ABSTRACT

While the European Community had made steady, if slow, progress throughout the 1960s in implementing some of the provisions of the Treaty of Rome, for example on tariffs and the common agricultural policy, by the end of the decade there was a widespread feeling that new stimuli were needed to prod the organisation into more effective activity. It was the Hague summit meeting of December 1969 which was credited with generating a renewed sense of ambition. The summit not only opened the way to enlargement of the Community, it also debated and provided guidelines on the initiation and development of policies, especially on how closer political cooperation and economic union might be achieved. The discussions on advancement within the EC that were set in motion by the government leaders of the Six took place over the next few years simultaneous with the negotiations between the EC and the four applicant states. Obviously, the potential members of the Community followed these discussions very closely, as they would be affected by them, indeed bound by them if their findings were implemented before enlargement. To some extent, this factor lay behind the urgency that pervaded the Hague summit. The desire was not just to get the EC moving again, but to place it firmly on a particular path of development that could not be blocked or diverted when enlargement did occur.
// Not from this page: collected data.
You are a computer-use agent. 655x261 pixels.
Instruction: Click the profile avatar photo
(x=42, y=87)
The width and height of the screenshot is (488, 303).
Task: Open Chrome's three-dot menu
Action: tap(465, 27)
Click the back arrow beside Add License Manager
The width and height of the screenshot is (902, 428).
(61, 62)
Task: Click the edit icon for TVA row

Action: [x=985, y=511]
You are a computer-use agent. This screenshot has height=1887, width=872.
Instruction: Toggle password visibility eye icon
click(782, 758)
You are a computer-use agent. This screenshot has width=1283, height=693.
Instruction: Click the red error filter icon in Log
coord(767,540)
This period of exploration can be said to have ended with the next two summit meetings, in Paris in 1972 and Copenhagen in 1973. That in Paris also marked the beginning of a new phase since, in anticipation of their countries’ formal entry into the EC in January 1973, the government leaders of the applicant states were also in attendance. While the EC would have variable success during this period in seeking political cooperation and a variety of policy objectives, it was the question of economic integration which increasingly dominated as the international economic outlook steadily darkened.